Collected data entries:
———

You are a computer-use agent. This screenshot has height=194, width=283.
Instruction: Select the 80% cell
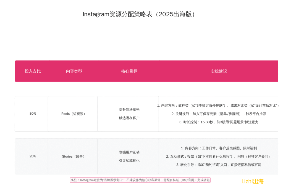click(33, 114)
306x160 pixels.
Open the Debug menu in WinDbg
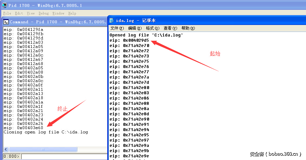(43, 13)
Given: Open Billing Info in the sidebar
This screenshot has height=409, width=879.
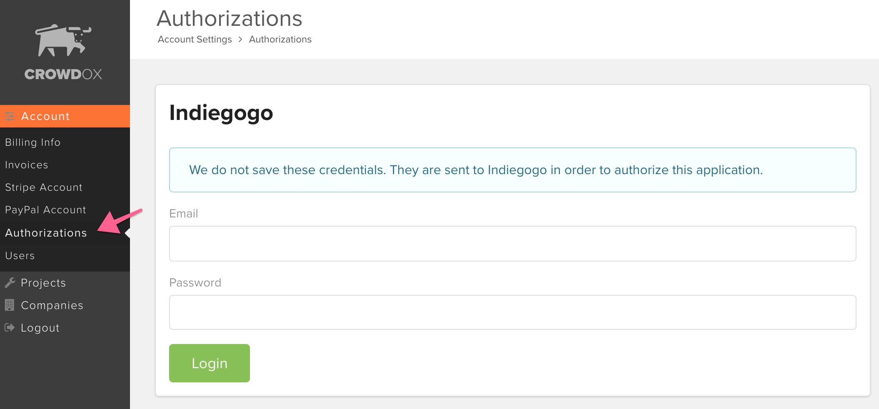Looking at the screenshot, I should pyautogui.click(x=33, y=142).

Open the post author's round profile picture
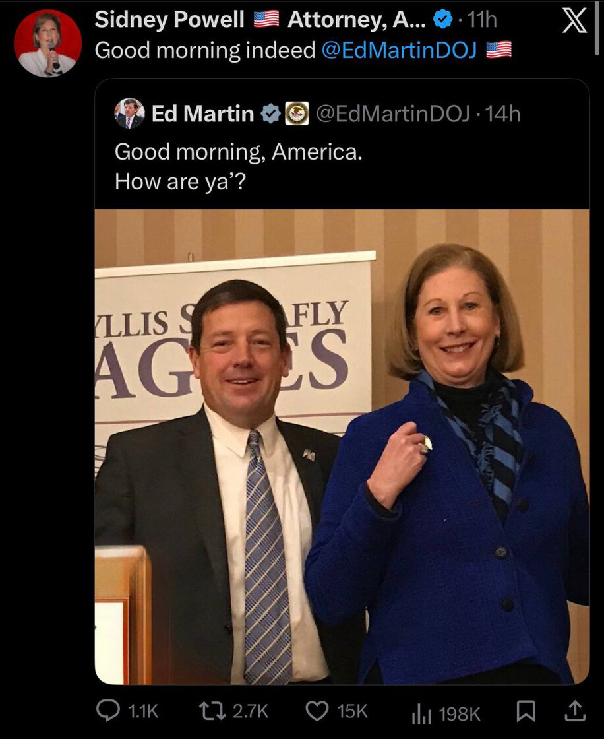click(x=48, y=44)
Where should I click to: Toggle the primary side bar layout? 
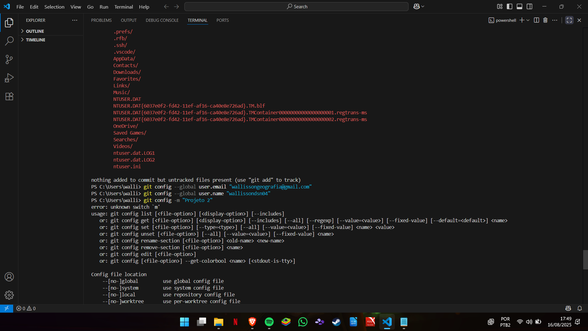(510, 6)
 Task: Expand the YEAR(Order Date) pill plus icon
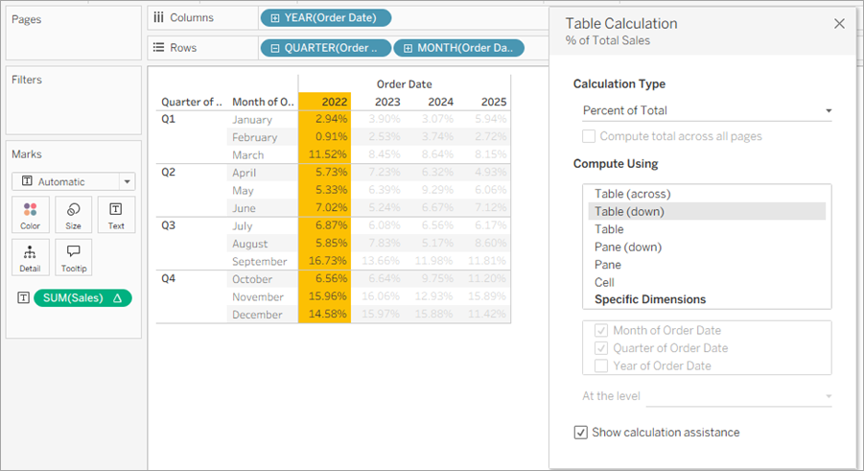point(275,18)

———

Exercise aim: What is needed is an exact copy of the data, with the pictures removed.

Response box:
You are a computer-use agent. This screenshot has height=194, width=283.
Instruction: Select the 80% cell
click(33, 114)
306x160 pixels.
Open the Debug menu in WinDbg
(43, 13)
Given: Open Billing Info in the sidebar
This screenshot has height=409, width=879.
Looking at the screenshot, I should pyautogui.click(x=33, y=142).

Open the post author's round profile picture
click(x=48, y=44)
Where should I click to: Toggle the primary side bar layout? 
(510, 6)
 Task: Expand the YEAR(Order Date) pill plus icon
point(275,18)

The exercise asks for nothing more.